*What the exercise asks*. Without altering anything, repeat each of the records.

Extracted material: Begin

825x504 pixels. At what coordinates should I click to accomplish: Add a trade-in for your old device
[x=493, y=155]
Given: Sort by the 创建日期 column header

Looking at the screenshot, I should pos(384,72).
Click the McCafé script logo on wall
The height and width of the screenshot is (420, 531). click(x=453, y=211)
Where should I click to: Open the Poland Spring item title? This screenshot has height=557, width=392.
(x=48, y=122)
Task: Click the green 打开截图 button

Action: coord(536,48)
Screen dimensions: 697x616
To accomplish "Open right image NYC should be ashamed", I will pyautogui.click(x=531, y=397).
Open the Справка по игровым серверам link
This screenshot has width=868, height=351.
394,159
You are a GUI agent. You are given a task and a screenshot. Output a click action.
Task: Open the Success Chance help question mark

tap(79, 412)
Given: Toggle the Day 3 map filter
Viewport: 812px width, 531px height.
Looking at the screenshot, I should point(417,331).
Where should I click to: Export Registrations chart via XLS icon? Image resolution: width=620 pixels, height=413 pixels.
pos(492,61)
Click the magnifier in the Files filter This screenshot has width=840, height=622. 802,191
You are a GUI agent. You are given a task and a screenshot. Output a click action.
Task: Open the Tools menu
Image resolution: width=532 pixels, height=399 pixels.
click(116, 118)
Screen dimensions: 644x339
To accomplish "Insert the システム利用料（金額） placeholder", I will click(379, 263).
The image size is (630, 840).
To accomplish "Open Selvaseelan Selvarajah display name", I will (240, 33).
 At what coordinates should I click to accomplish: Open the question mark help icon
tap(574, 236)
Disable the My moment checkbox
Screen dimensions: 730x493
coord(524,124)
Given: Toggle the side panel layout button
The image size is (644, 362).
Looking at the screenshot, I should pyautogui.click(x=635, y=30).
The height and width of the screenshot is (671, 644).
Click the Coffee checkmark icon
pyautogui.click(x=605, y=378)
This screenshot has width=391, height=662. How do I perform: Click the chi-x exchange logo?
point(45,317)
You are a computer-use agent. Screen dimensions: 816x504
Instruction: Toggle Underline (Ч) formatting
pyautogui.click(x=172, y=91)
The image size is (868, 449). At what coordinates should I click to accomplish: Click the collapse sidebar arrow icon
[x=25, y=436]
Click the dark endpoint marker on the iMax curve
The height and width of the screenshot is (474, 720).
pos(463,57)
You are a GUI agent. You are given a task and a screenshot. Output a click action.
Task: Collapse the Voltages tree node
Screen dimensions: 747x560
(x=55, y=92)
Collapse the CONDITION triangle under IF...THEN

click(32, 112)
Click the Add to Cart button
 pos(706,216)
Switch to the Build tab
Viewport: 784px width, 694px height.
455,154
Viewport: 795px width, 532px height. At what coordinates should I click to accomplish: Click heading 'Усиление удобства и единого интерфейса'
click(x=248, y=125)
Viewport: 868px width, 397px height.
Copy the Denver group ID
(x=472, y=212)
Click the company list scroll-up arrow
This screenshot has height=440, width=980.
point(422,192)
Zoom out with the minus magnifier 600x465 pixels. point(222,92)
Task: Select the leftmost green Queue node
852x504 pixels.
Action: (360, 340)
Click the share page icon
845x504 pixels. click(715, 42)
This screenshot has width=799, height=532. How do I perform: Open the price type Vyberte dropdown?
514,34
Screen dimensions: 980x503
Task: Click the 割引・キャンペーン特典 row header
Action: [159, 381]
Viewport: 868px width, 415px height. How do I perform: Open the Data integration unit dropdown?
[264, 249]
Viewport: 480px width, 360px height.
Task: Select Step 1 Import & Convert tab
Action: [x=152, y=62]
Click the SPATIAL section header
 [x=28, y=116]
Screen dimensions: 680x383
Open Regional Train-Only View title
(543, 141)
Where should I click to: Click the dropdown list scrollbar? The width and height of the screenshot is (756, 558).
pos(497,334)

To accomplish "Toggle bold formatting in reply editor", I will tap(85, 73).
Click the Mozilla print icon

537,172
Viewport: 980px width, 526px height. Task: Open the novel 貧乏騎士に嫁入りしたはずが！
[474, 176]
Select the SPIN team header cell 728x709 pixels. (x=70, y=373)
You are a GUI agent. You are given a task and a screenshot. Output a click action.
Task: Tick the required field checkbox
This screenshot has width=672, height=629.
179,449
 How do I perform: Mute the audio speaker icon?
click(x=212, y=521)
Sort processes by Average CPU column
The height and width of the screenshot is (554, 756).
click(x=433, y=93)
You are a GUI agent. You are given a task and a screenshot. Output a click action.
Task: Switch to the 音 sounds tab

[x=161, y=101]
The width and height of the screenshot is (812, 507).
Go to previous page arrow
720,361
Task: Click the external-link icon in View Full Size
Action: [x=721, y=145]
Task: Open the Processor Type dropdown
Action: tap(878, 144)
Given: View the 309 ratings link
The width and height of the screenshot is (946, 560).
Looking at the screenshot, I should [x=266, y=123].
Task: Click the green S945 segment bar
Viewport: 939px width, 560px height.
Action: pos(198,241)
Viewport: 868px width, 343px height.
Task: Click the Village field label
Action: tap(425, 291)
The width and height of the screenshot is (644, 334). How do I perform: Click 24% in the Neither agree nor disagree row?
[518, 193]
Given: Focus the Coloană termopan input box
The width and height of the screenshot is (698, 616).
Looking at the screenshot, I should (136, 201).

Extracted material: End

*Response below*.
825x504 pixels. At what coordinates should I click to accomplish: Add a trade-in for your old device
[x=493, y=155]
Given: Sort by the 创建日期 column header

Looking at the screenshot, I should pos(384,72).
Click the McCafé script logo on wall
The height and width of the screenshot is (420, 531). click(x=453, y=211)
Where should I click to: Open the Poland Spring item title? This screenshot has height=557, width=392.
(x=48, y=122)
Task: Click the green 打开截图 button

Action: coord(536,48)
Screen dimensions: 697x616
To accomplish "Open right image NYC should be ashamed", I will pyautogui.click(x=531, y=397).
Open the Справка по игровым серверам link
This screenshot has width=868, height=351.
394,159
You are a GUI agent. You are given a task and a screenshot. Output a click action.
Task: Open the Success Chance help question mark

tap(79, 412)
Given: Toggle the Day 3 map filter
Viewport: 812px width, 531px height.
Looking at the screenshot, I should point(417,331).
Where should I click to: Export Registrations chart via XLS icon? Image resolution: width=620 pixels, height=413 pixels.
pos(492,61)
Click the magnifier in the Files filter This screenshot has width=840, height=622. 802,191
You are a GUI agent. You are given a task and a screenshot. Output a click action.
Task: Open the Tools menu
Image resolution: width=532 pixels, height=399 pixels.
click(116, 118)
Screen dimensions: 644x339
To accomplish "Insert the システム利用料（金額） placeholder", I will click(379, 263).
The image size is (630, 840).
To accomplish "Open Selvaseelan Selvarajah display name", I will (240, 33).
 At what coordinates should I click to accomplish: Open the question mark help icon
tap(574, 236)
Disable the My moment checkbox
Screen dimensions: 730x493
coord(524,124)
Given: Toggle the side panel layout button
The image size is (644, 362).
Looking at the screenshot, I should pyautogui.click(x=635, y=30).
The height and width of the screenshot is (671, 644).
Click the Coffee checkmark icon
pyautogui.click(x=605, y=378)
This screenshot has width=391, height=662. How do I perform: Click the chi-x exchange logo?
point(45,317)
You are a computer-use agent. Screen dimensions: 816x504
Instruction: Toggle Underline (Ч) formatting
pyautogui.click(x=172, y=91)
The image size is (868, 449). At what coordinates should I click to accomplish: Click the collapse sidebar arrow icon
[x=25, y=436]
Click the dark endpoint marker on the iMax curve
The height and width of the screenshot is (474, 720).
pos(463,57)
You are a GUI agent. You are given a task and a screenshot. Output a click action.
Task: Collapse the Voltages tree node
Screen dimensions: 747x560
(x=55, y=92)
Collapse the CONDITION triangle under IF...THEN

click(32, 112)
Click the Add to Cart button
 pos(706,216)
Switch to the Build tab
Viewport: 784px width, 694px height.
455,154
Viewport: 795px width, 532px height. At what coordinates should I click to accomplish: Click heading 'Усиление удобства и единого интерфейса'
click(x=248, y=125)
Viewport: 868px width, 397px height.
Copy the Denver group ID
(x=472, y=212)
Click the company list scroll-up arrow
This screenshot has height=440, width=980.
point(422,192)
Zoom out with the minus magnifier 600x465 pixels. point(222,92)
Task: Select the leftmost green Queue node
852x504 pixels.
Action: (360, 340)
Click the share page icon
845x504 pixels. click(715, 42)
This screenshot has width=799, height=532. How do I perform: Open the price type Vyberte dropdown?
514,34
Screen dimensions: 980x503
Task: Click the 割引・キャンペーン特典 row header
Action: [159, 381]
Viewport: 868px width, 415px height. How do I perform: Open the Data integration unit dropdown?
[264, 249]
Viewport: 480px width, 360px height.
Task: Select Step 1 Import & Convert tab
Action: [x=152, y=62]
Click the SPATIAL section header
 [x=28, y=116]
Screen dimensions: 680x383
Open Regional Train-Only View title
(543, 141)
Where should I click to: Click the dropdown list scrollbar? The width and height of the screenshot is (756, 558).
pos(497,334)

To accomplish "Toggle bold formatting in reply editor", I will tap(85, 73).
Click the Mozilla print icon

537,172
Viewport: 980px width, 526px height. Task: Open the novel 貧乏騎士に嫁入りしたはずが！
[474, 176]
Select the SPIN team header cell 728x709 pixels. (x=70, y=373)
You are a GUI agent. You are given a task and a screenshot. Output a click action.
Task: Tick the required field checkbox
This screenshot has width=672, height=629.
179,449
 How do I perform: Mute the audio speaker icon?
click(x=212, y=521)
Sort processes by Average CPU column
The height and width of the screenshot is (554, 756).
click(x=433, y=93)
You are a GUI agent. You are given a task and a screenshot. Output a click action.
Task: Switch to the 音 sounds tab

[x=161, y=101]
The width and height of the screenshot is (812, 507).
Go to previous page arrow
720,361
Task: Click the external-link icon in View Full Size
Action: [x=721, y=145]
Task: Open the Processor Type dropdown
Action: tap(878, 144)
Given: View the 309 ratings link
The width and height of the screenshot is (946, 560).
Looking at the screenshot, I should [x=266, y=123].
Task: Click the green S945 segment bar
Viewport: 939px width, 560px height.
Action: pos(198,241)
Viewport: 868px width, 343px height.
Task: Click the Village field label
Action: tap(425, 291)
The width and height of the screenshot is (644, 334). How do I perform: Click 24% in the Neither agree nor disagree row?
[518, 193]
Given: Focus the Coloană termopan input box
The width and height of the screenshot is (698, 616).
Looking at the screenshot, I should (136, 201).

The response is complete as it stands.